NON-LIMITING ILLUSTRATIVE EMBODIMENTS
[0065] The following is a list of non-limiting illustrative embodiments disclosed herein:
[0066] Illustrative embodiment 1. An automated diagnostic analysis system, comprising: an input module operative to receive a sample container holder including one or more sample containers, the input module comprising an imaging sensor positioned within the input module to capture one or more images of the one or more sample containers at a tilted angle relative to a horizontal plane; and a computer processor and a trained machine learning model executable thereon operative to: capture one or more images of the one or more sample containers with the imaging sensor at the tilted angle; analyze the captured one or more images including inferring or refining three-dimensional depth information from the captured one or more images to determine physical characteristics of each sample container; and direct one or more system components to take respective actions related to each sample container based on the determined physical characteristics of each sample container.

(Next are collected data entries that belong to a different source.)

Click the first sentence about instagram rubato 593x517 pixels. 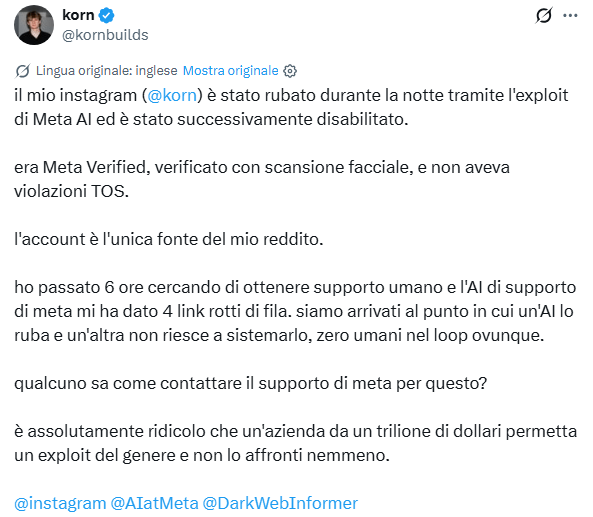point(291,107)
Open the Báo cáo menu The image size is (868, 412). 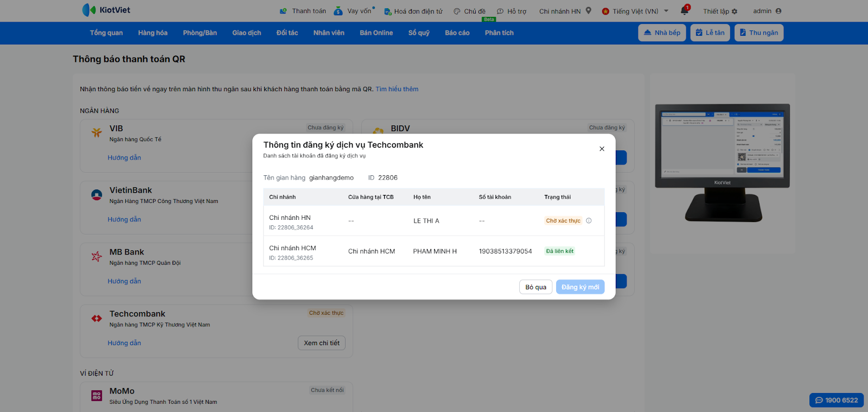457,33
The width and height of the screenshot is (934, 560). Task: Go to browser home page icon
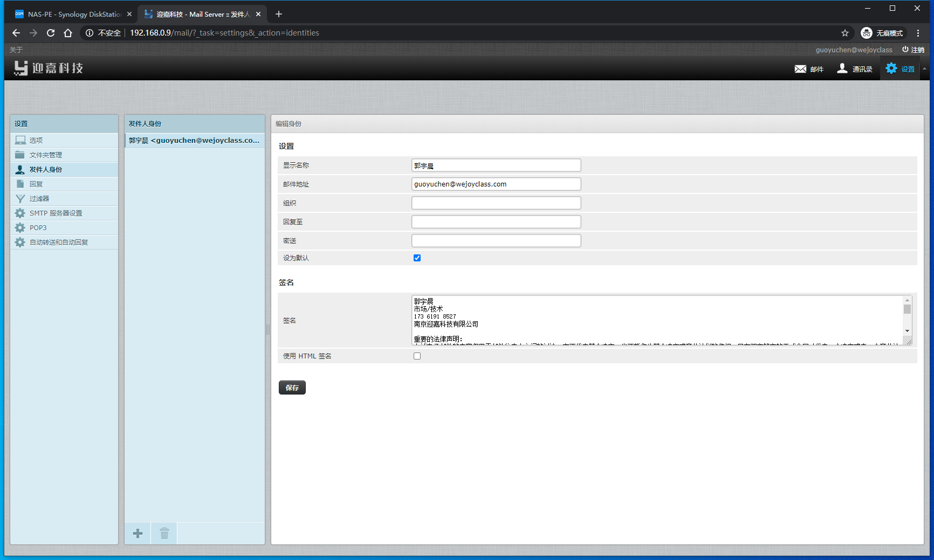tap(68, 33)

[0067] Illustrative embodiment 2. The automated diagnostic analysis system of illustrative embodiment 1 , wherein the one or more system components include: an input module robot configured to grasp a sample container and move it to a sample carrier of the automated diagnostic analysis system based on the determined physical characteristics of that sample container; or a pre-processing module configured to remove a cap from a sample container based on the determined physical characteristics of that sample container.
[0068] Illustrative embodiment 3. The automated diagnostic analysis system according to one of the preceding embodiments, wherein the imaging sensor is a color or a color-plusdepth imaging sensor.
[0069] Illustrative embodiment 4. The automated diagnostic analysis system according to one of the preceding embodiments, wherein the imaging sensor is movable within the input module to a first viewpoint to capture the one or more images of the one or more sample containers with the imaging sensor at the tilted angle.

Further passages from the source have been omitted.